We described the endovascular treatment of a highly symptomatic patient with an expanding AAP who was considered a nonoperative candidate. The present case was not suitable for stent grafts given the proximity of the AAP to the saphenous vein graft to the RCA. The size of the AAP neck was also too large to employ coils. The fact that the 3-month imaging follow-up exhibited a thrombosed AAP was an encouraging indication of progression toward definitive AAP closure.
However, some cases report failure of the device to maintain its position over time. In these cases, the occluder device either prolapsed into the AAP cavity allowing expansion,51 migrated from the initial deployment location, or embolized to other organs after a year.
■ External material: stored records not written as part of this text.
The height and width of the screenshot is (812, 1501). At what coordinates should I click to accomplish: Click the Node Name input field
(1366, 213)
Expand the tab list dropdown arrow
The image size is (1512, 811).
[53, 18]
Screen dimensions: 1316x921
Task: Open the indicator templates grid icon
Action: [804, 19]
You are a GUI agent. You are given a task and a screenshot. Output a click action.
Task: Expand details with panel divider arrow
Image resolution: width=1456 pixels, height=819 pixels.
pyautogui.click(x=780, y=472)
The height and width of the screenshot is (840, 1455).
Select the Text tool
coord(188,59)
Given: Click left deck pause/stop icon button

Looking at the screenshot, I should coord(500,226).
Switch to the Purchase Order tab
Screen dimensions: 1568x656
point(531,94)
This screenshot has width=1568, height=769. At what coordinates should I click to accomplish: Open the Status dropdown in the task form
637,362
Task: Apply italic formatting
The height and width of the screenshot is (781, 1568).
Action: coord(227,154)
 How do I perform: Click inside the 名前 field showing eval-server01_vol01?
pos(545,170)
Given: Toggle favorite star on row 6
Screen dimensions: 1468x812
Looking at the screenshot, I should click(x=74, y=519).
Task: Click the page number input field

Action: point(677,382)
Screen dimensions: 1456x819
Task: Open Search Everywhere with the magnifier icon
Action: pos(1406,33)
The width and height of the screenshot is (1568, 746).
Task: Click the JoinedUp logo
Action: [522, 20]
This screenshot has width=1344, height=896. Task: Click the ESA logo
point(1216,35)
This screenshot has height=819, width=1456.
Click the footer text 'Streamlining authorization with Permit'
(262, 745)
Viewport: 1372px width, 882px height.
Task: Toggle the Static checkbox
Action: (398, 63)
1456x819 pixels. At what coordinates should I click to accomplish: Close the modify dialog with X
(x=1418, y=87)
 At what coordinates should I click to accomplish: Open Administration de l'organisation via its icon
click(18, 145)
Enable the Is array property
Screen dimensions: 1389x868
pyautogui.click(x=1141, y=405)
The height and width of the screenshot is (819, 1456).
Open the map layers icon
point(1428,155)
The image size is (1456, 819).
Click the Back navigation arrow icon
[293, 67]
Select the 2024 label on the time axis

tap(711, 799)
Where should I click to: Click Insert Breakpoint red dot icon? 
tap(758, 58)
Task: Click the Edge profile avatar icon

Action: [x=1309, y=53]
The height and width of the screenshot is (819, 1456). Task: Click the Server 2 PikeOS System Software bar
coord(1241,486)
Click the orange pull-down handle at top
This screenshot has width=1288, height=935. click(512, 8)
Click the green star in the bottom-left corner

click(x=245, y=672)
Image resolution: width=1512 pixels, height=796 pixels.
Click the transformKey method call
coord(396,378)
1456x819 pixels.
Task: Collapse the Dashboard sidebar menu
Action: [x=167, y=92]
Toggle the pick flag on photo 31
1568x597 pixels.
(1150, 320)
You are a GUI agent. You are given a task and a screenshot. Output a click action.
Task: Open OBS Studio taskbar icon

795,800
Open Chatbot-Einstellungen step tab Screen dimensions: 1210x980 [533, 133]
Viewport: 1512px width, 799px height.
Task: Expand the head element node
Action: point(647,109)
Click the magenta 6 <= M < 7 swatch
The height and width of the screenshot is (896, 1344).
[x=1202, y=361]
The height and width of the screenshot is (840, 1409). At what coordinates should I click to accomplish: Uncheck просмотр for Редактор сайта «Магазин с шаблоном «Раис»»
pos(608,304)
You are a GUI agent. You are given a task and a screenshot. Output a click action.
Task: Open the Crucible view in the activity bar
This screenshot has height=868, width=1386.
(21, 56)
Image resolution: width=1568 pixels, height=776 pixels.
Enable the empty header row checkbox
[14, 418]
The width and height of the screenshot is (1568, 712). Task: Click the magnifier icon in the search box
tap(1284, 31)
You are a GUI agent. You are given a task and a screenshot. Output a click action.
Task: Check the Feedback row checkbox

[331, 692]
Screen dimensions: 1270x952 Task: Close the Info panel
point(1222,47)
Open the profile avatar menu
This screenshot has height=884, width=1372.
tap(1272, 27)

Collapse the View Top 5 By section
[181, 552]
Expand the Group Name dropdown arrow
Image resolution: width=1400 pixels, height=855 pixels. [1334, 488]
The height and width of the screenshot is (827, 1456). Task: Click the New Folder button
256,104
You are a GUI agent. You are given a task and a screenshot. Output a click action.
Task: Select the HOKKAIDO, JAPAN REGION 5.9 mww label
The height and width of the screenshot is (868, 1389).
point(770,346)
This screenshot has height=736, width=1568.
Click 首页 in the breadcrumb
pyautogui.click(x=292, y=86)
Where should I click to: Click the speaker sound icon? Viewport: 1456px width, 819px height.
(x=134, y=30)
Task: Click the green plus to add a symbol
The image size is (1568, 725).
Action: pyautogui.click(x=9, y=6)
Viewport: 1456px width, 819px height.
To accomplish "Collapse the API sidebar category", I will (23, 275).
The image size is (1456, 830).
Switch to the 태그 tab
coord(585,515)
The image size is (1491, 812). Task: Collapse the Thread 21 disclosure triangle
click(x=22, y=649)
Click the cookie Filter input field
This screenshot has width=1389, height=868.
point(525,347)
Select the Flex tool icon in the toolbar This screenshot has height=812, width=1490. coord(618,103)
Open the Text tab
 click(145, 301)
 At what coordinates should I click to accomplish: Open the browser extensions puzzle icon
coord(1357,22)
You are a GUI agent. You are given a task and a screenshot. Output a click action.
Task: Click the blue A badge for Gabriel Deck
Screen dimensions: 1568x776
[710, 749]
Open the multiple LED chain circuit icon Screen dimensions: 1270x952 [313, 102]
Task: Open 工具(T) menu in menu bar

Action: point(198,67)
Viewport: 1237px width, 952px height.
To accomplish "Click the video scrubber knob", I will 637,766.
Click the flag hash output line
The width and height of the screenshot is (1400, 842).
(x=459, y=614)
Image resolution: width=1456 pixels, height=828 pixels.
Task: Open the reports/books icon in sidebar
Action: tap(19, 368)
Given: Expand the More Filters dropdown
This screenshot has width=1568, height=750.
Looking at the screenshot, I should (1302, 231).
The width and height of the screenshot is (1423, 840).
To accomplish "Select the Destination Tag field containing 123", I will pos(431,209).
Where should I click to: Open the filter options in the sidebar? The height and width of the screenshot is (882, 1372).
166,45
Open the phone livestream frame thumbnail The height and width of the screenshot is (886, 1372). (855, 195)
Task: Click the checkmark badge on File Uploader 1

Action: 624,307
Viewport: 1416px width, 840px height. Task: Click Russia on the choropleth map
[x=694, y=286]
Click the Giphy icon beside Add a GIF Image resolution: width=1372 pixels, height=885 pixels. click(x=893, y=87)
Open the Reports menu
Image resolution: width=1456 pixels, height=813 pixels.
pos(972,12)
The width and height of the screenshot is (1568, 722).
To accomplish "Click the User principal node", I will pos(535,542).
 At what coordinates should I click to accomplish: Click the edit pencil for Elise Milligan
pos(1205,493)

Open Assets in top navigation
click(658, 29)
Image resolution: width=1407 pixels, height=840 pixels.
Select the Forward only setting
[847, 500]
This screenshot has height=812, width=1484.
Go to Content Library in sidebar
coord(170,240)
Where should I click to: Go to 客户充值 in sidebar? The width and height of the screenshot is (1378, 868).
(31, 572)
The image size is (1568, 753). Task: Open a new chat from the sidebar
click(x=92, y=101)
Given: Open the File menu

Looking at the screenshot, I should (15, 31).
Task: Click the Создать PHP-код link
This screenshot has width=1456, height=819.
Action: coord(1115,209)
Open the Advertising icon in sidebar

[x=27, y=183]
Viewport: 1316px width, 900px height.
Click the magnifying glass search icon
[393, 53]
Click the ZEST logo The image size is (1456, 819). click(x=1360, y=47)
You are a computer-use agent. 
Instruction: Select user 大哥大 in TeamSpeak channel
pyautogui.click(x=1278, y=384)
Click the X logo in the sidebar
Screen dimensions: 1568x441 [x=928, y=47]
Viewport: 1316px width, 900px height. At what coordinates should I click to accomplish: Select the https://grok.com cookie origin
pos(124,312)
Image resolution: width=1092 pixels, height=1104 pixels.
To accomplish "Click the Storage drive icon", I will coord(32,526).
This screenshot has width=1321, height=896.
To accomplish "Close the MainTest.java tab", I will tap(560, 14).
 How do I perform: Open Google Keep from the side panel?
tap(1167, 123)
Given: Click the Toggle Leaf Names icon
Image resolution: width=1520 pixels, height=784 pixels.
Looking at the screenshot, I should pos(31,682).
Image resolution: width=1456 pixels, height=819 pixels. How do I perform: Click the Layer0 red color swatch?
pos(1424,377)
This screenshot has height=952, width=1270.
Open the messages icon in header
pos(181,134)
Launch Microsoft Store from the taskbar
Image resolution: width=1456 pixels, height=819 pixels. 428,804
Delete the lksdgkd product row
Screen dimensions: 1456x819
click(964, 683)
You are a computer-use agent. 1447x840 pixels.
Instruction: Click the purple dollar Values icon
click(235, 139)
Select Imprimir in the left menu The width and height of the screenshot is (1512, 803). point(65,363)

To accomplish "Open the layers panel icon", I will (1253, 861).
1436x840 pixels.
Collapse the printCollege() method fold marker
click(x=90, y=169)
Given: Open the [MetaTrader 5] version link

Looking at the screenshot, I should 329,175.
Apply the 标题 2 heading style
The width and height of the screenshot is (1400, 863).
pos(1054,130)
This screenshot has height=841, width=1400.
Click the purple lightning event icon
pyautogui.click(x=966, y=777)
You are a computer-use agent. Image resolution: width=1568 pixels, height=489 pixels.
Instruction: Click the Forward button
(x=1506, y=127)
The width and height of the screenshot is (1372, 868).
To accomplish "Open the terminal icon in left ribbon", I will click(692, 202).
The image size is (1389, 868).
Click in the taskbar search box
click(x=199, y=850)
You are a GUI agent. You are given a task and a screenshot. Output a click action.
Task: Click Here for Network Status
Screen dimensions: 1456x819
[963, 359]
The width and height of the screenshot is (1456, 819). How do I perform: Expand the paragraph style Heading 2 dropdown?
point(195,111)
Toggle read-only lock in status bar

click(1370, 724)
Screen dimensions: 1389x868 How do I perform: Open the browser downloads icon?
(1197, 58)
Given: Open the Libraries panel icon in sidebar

Consequently, the Amplatzer septal occluder device was captured with a goose snare and followed by open surgical repair of the AAP. The authors hypothesized that the device was not properly oversized at deployment or an appropriate firm rim of tissue to anchor the device was absent.16,46,49,51,52 In other cases with evidence of persistent shunt or recurrence of a partially thrombosed AAP, an additional septal occluder device was placed a year after the index procedure.50 In successful cases, the devices were oversized by 2-4 mm at deployment.46
Imaging guidance in sizing the neck of the AAP is crucial. Hence, IVUS has been used to assist in the deployment of occluders to precisely define the diameter of the AAP neck and appropriately select the device size.50,53 In cases of device malposition, concerning features include persistence of residual shunting into the AAP more than 6 weeks after deployment or continued expansion of the AAP for more than 2 weeks postprocedure.54
Multimodality imaging for surveillance follow-up of asymptomatic patients after aortic repair is currently done in the postoperative period within 3 months and yearly thereafter.3 Specifically, with surgeries after Dacron graft (Gelseal) replacement, a patient series reported a 3.2% diameter expansion per year.55 In cases of endovascular repair of the aorta with stent grafts, some case series recommend imaging follow-up at 30 days, 6 months, and yearly after the repair. However, repeated imaging follow-up remains controversial because of the amount of radiation exposure, the use of intravenous contrast that can worsen kidney function, and the cost of imaging studies.56
In summary, catheter-based procedures for correcting AAPs have been regarded as palliative interventions in high-risk surgical patients. Surgical techniques remain the gold standard given the longer period of experience. Despite the opinions of some authors that transcatheter therapies should be relegated to very high-risk patients, we consider endovascular therapies for the treatment of AAPs to be an evolving field that will find a niche in the contemporary practice with the training of experienced operators and the compilation of solid survival data.57
CONCLUSION
Because of the paucity of long-term survival data, percutaneous therapies to correct AAPs are not generally recommended as a primary therapy. Surgical patch aortotomy or graft interpositions have significant data on survival benefit and continue to represent the data-driven recommendations. Future long-term multicenter data involving transcatheter procedures will provide the essential outcomes to compare with the current gold standard therapy.
Footnotes
The authors have no financial or proprietary interest in the subject matter of this article.
This article meets the Accreditation Council for Graduate Medical Education and the American Board of Medical Specialties Maintenance of Certification competencies for Patient Care and Medical Knowledge.